→ **Excerpt provided**:
================

I have written about Date Dimension in Power BI in many posts, and it makes sense now to explain one of the most common performance challenges that I see in some of the models. Sometimes, your model size grows significantly big, and you have no idea why!? In this article, I will show you one of the performance issues which might cause because of specific date values, and how to fix it. I have run into this many times in my consulting gigs with clients, However, a friend of mine Rui Romano’s (B|T) great presentation made me think that there are still many people who are not aware of this, and need guidance on it, so time to write about it then. If you like to learn more about Power BI, read the Power BI book from Rookie to Rock Star.
I have a sample dataset, with one table, and three rows! as below;
This is not a big table at all as you can see. However, when I save the *.pbix file, the size of the file seems a bit crazy!
Yes, you saw it right. You can try it yourself, and you would probably get the same experience. Now let’s see why this happens and how to fix it.
Why? Investigating Using Power BI Helper
If you have a large *.pbix file, you can investigate what are the columns and tables that causing the highest storage consumption, using Power BI Helper. You can download Power BI Helper for free from here. I opened the file above in Power BI Helper, and in the Modeling Advise tab, this is what I see:
As you can see in the above output, the Date field in the Date table is the biggest column in this dataset. taking 150MB runtime memory! This is considering that we have only three distinct values in the column! Seems a bit strange, isn’t? let’s dig into the reason more in deep.
Why? Default Date Dimension
I have previously written about the default date dimension in Power BI and the difference of that with a custom date dimension. For understanding the current behavior mentioned in this article, you need to know what is the default date dimension and how it works. I go through it very quickly;
Power BI creates a default date dimension for every single date field in your dataset. Values in that date table would be from the minimum date value in that field (column) to the maximum date value, with one row for each day. There is an option to disable the default date dimension if you want and create your own date dimension. However, having the default date dimension will make many of date calculations simpler and easier, and that is why many people are using it that way. Well, this was a very quick wrap of the article below (which you can read to get a more in-depth understanding of it);
There are a few parts of the previous paragraph that you need to read more carefully:
Power BI creates a default date dimension for every single date field in your dataset.

================

→ **Records for processing**:
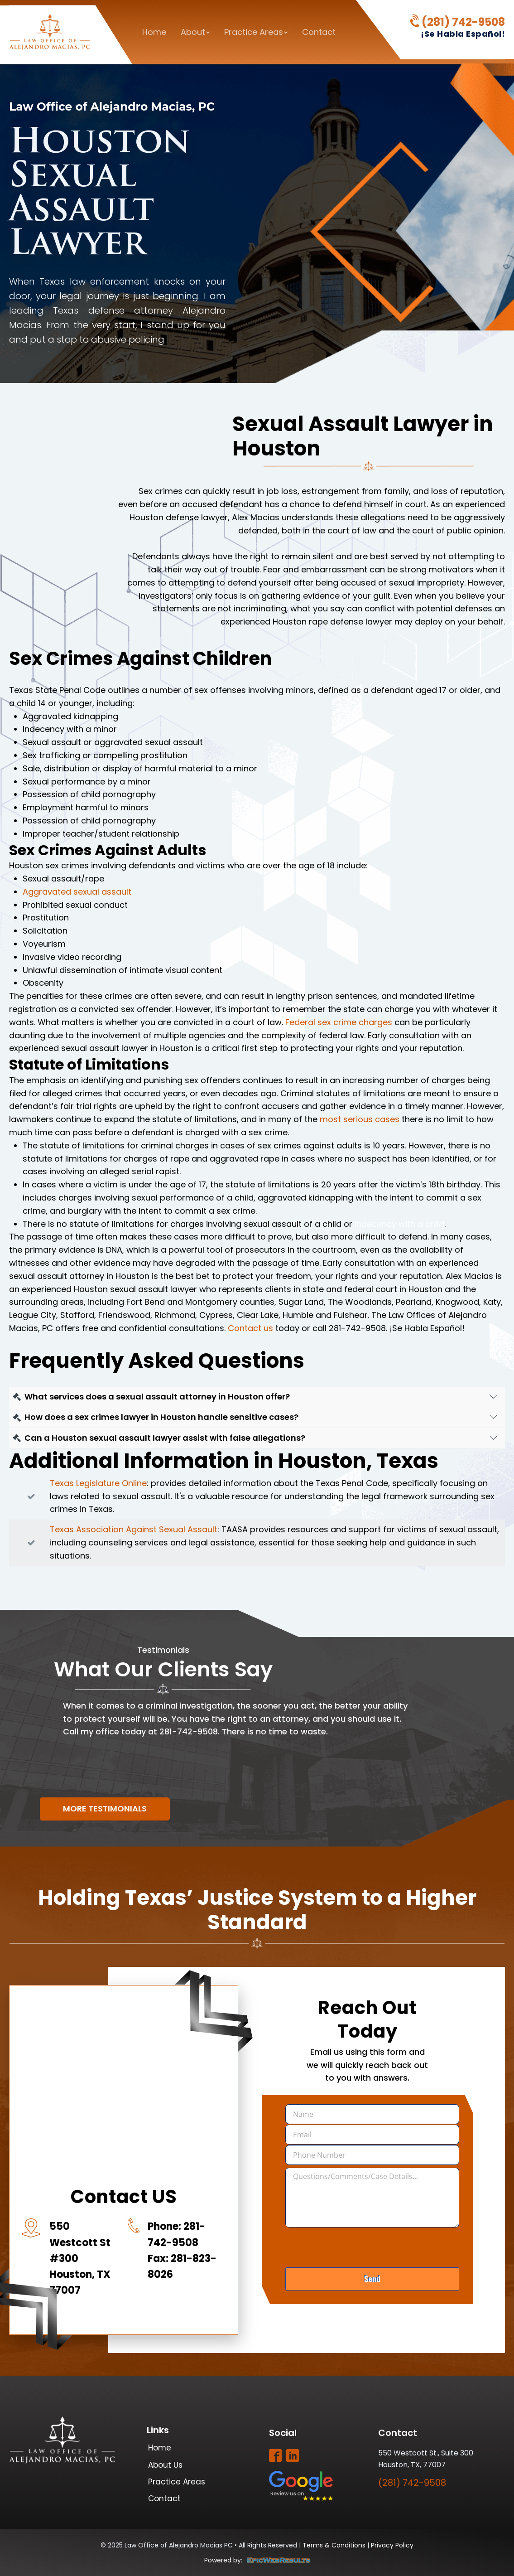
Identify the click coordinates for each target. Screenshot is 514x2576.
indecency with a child (399, 1224)
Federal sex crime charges (338, 1022)
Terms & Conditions (334, 2545)
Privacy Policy (392, 2545)
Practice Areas (256, 32)
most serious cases (359, 1119)
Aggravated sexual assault (77, 891)
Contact (319, 32)
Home (154, 32)
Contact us (250, 1328)
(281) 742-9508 (463, 22)
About (195, 32)
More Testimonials (105, 1808)
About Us (165, 2465)
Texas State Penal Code (57, 690)
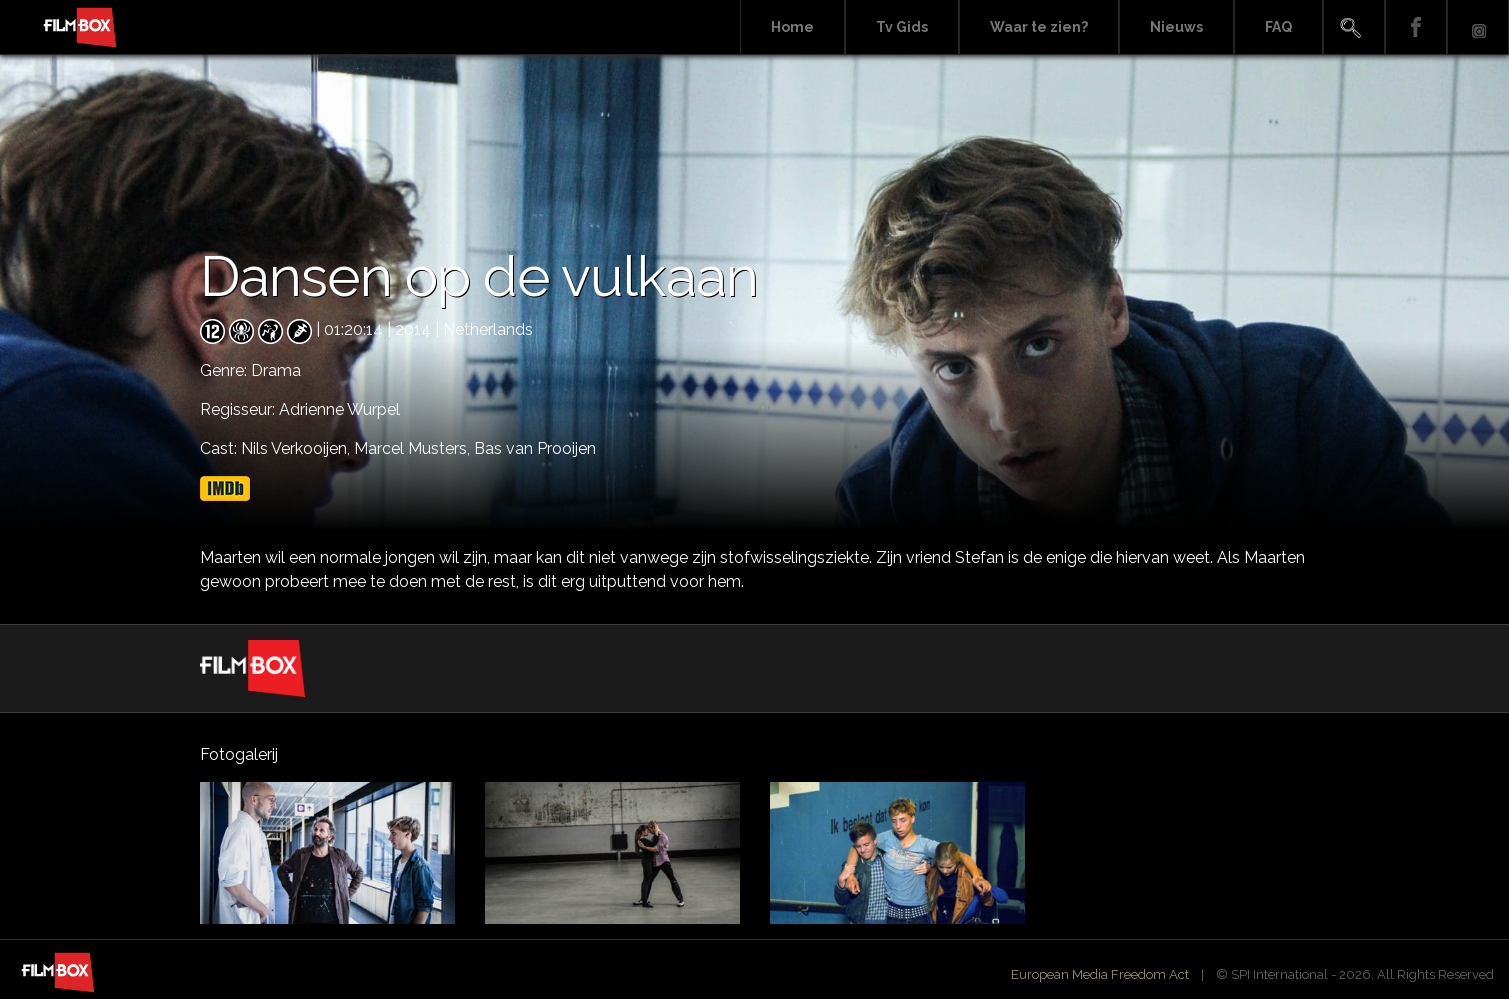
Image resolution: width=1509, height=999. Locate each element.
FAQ (1278, 27)
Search (1354, 27)
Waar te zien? (1039, 27)
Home (792, 27)
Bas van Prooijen (535, 448)
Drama (276, 370)
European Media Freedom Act (1100, 974)
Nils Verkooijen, (297, 448)
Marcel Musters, (414, 448)
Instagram (1478, 27)
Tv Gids (902, 27)
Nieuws (1176, 27)
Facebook (1416, 27)
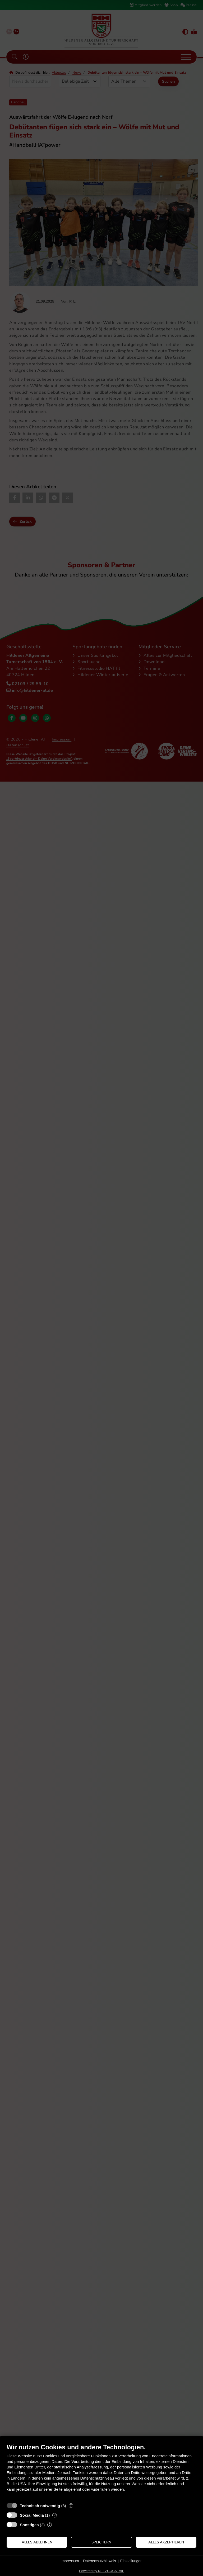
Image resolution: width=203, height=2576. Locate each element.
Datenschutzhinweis (99, 2561)
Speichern (101, 2542)
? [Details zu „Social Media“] (55, 2515)
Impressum (70, 2561)
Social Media (32, 2515)
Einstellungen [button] (131, 2561)
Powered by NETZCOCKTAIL (101, 2571)
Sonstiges (29, 2524)
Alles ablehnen (37, 2542)
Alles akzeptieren (166, 2542)
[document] (101, 2471)
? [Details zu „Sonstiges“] (49, 2524)
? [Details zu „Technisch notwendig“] (71, 2505)
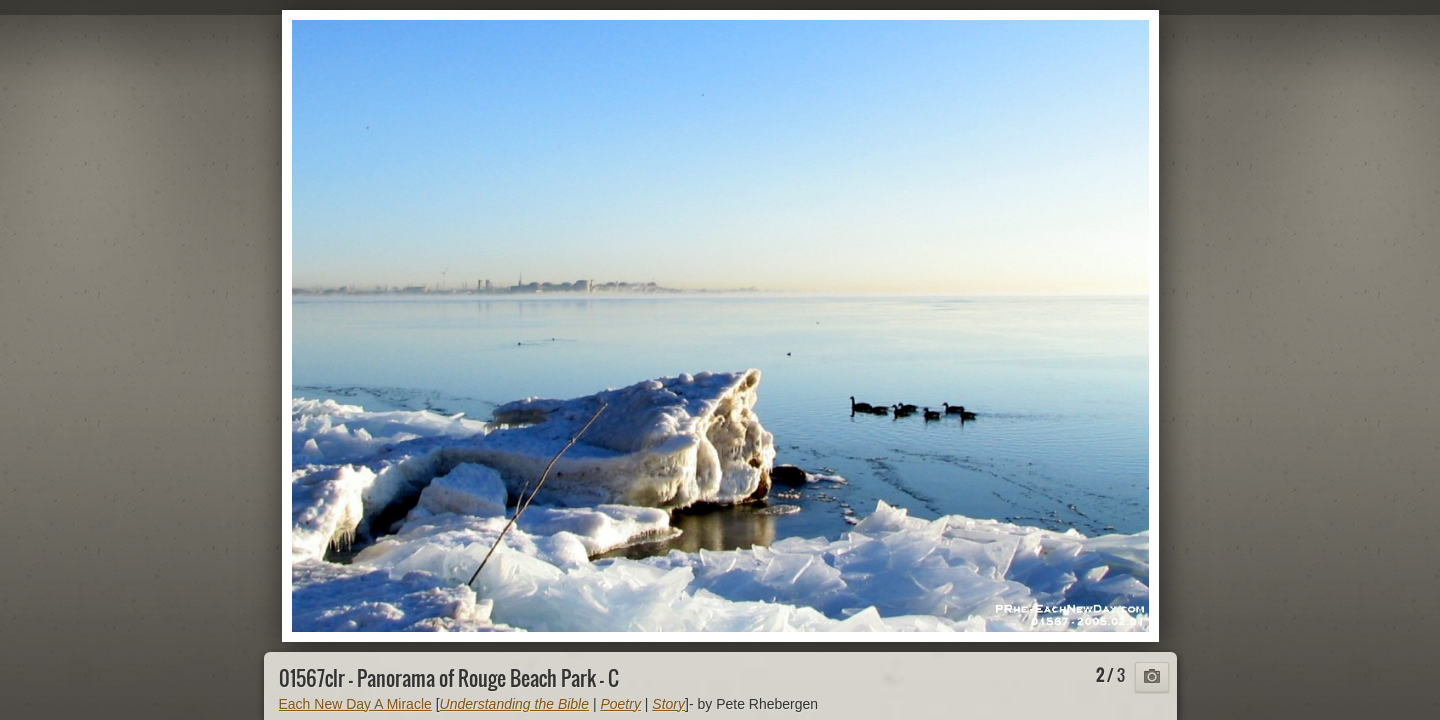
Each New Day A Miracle (355, 704)
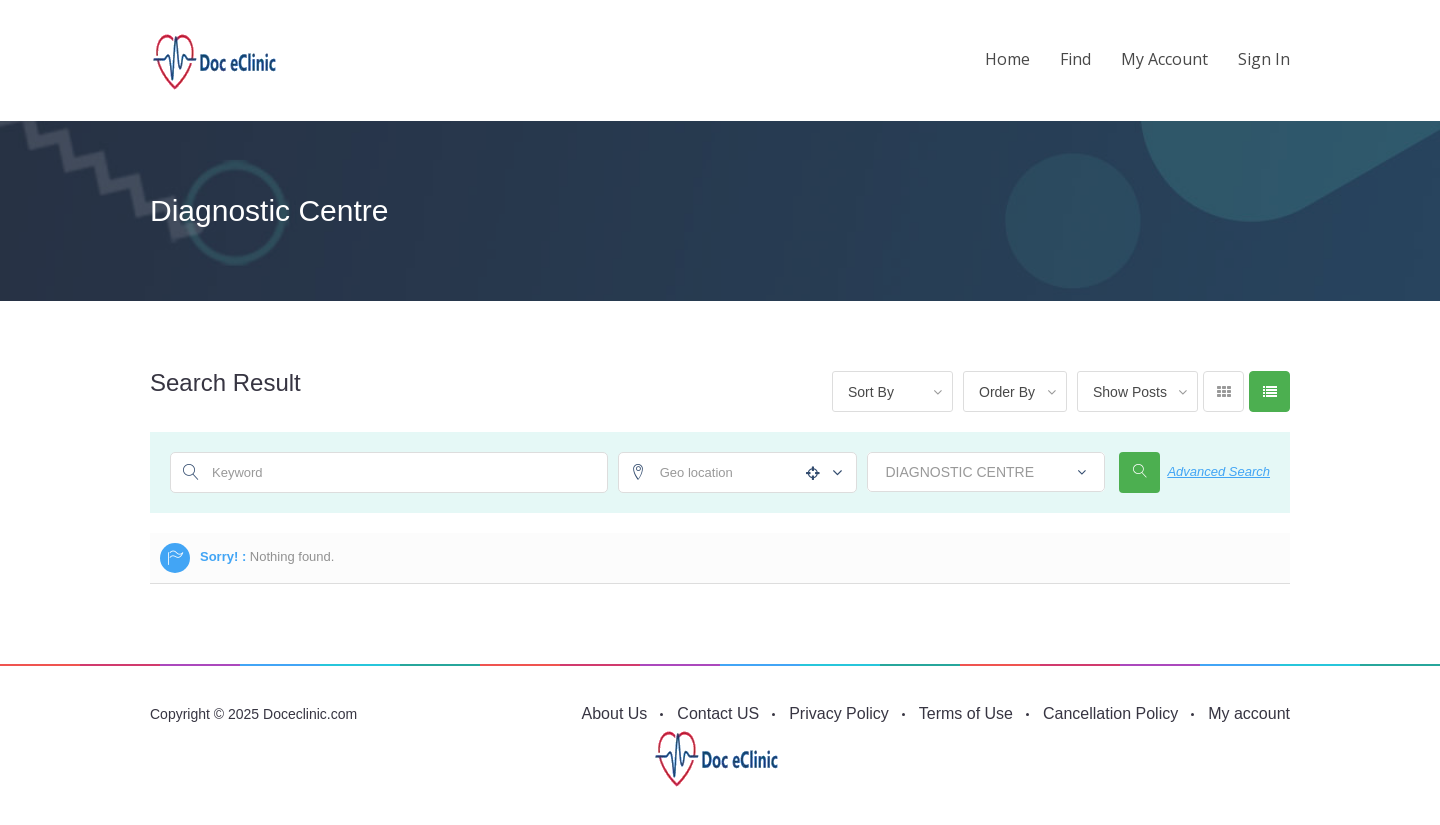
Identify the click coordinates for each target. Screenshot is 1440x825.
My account (1164, 59)
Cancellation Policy (1110, 713)
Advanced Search (1218, 471)
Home (1007, 59)
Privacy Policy (839, 713)
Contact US (718, 713)
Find (1075, 59)
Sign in (1264, 59)
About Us (615, 713)
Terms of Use (966, 713)
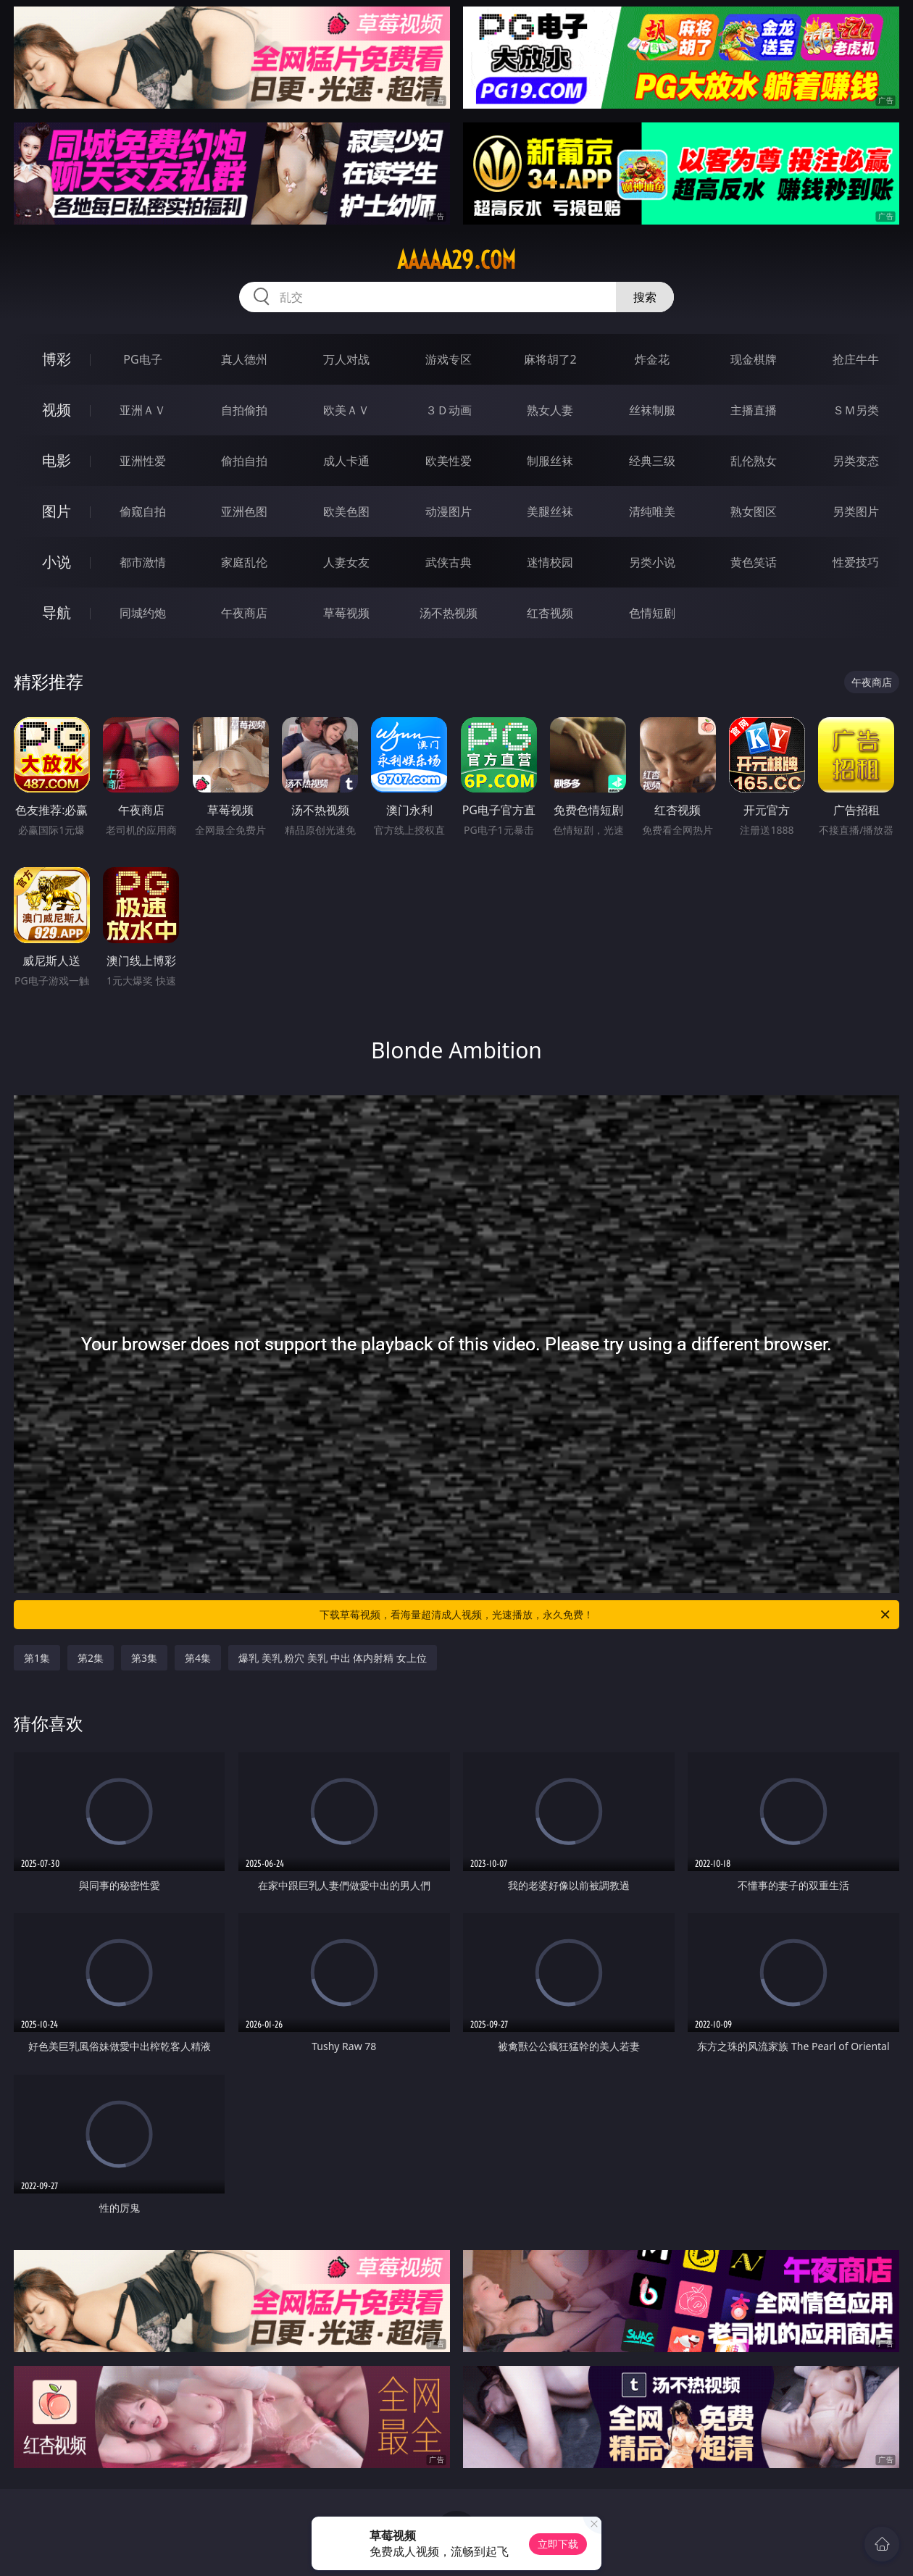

================

→ **Task requirements**:
1 – From the Power BI date dimension article, repeat the passage from "Yes, you saw" up to and including "more in deep.".
2 – Reproduce the records verbatim, starting at the line with "Facebook (1416, 27)" and continuing through the end of the records, with both ends included. Leave out the pictures.

→ **Results for the exercise**:
1 –
Yes, you saw it right. You can try it yourself, and you would probably get the same experience. Now let’s see why this happens and how to fix it.
Why? Investigating Using Power BI Helper
If you have a large *.pbix file, you can investigate what are the columns and tables that causing the highest storage consumption, using Power BI Helper. You can download Power BI Helper for free from here. I opened the file above in Power BI Helper, and in the Modeling Advise tab, this is what I see:
As you can see in the above output, the Date field in the Date table is the biggest column in this dataset. taking 150MB runtime memory! This is considering that we have only three distinct values in the column! Seems a bit strange, isn’t? let’s dig into the reason more in deep.

2 –
Facebook (1416, 27)
Image resolution: width=203, height=2576. Locate each element.
Datenschutzhinweis (99, 2561)
Speichern (101, 2542)
? [Details zu „Social Media“] (55, 2515)
Impressum (70, 2561)
Social Media (32, 2515)
Einstellungen [button] (131, 2561)
Powered by NETZCOCKTAIL (101, 2571)
Sonstiges (29, 2524)
Alles ablehnen (37, 2542)
Alles akzeptieren (166, 2542)
[document] (101, 2471)
? [Details zu „Sonstiges“] (49, 2524)
? [Details zu „Technisch notwendig“] (71, 2505)
Each New Day A Miracle (355, 704)
Identify the click coordinates for each target. Screenshot is 1440x825.
My account (1164, 59)
Cancellation Policy (1110, 713)
Advanced Search (1218, 471)
Home (1007, 59)
Privacy Policy (839, 713)
Contact US (718, 713)
Find (1075, 59)
Sign in (1264, 59)
About Us (615, 713)
Terms of Use (966, 713)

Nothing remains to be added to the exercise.